Avoid These Strategic-Planning Missteps
By Jon Haller
Director of Market Research,
Credit Union National Association
As strategic planning time rolls around, credit union boards and management will be weighing the effects that a
down U.S. economy, rising competition, emerging technology and other outside influences will have on their abilities
to achieve their goals and objectives. Most, hopefully, will also include the essential ingredient of member survey
information in their planning process, to help guide their decisions related to their policies and procedures,
operations and marketing strategies for the upcoming year and beyond.
Yet there may be some credit unions considering approaching their decision-making without having a thorough
understanding of their members' financial needs and behaviors.
Some of the more common missteps, misperceptions or pitfalls occasionally encountered within or among credit union
boards and/or management are presented below, along with my view on why they should be avoided.

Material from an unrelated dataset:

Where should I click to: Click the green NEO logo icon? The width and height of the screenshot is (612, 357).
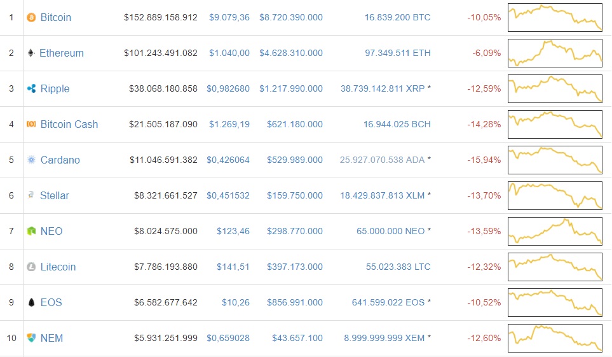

1) "Budgets are tight. We can't afford to do a survey."
While downturns in the economy and tight budgets sometimes lead credit unions to eliminate their plans for
conducting their survey, it can be argued that it's actually during these tough times that doing research is most
essential.
If your members are doing less borrowing because of the state of the economy, your credit union needs to ensure it
is doing all it can to attract what little borrowing there is.
Moreover, members and consumers no longer hesitate to leave financial providers that are unable or unwilling to
meet their remote-banking, service-quality and product needs.
Past CUNA surveys have shown that nearly one in five members had switched PFIs during the previous two years, with
service dissatisfaction serving as the primary reason for leaving.
Keeping abreast of your members' satisfaction levels and financial behaviors
via a member survey
should be a priorityin good times and, just as importantly, in bad times.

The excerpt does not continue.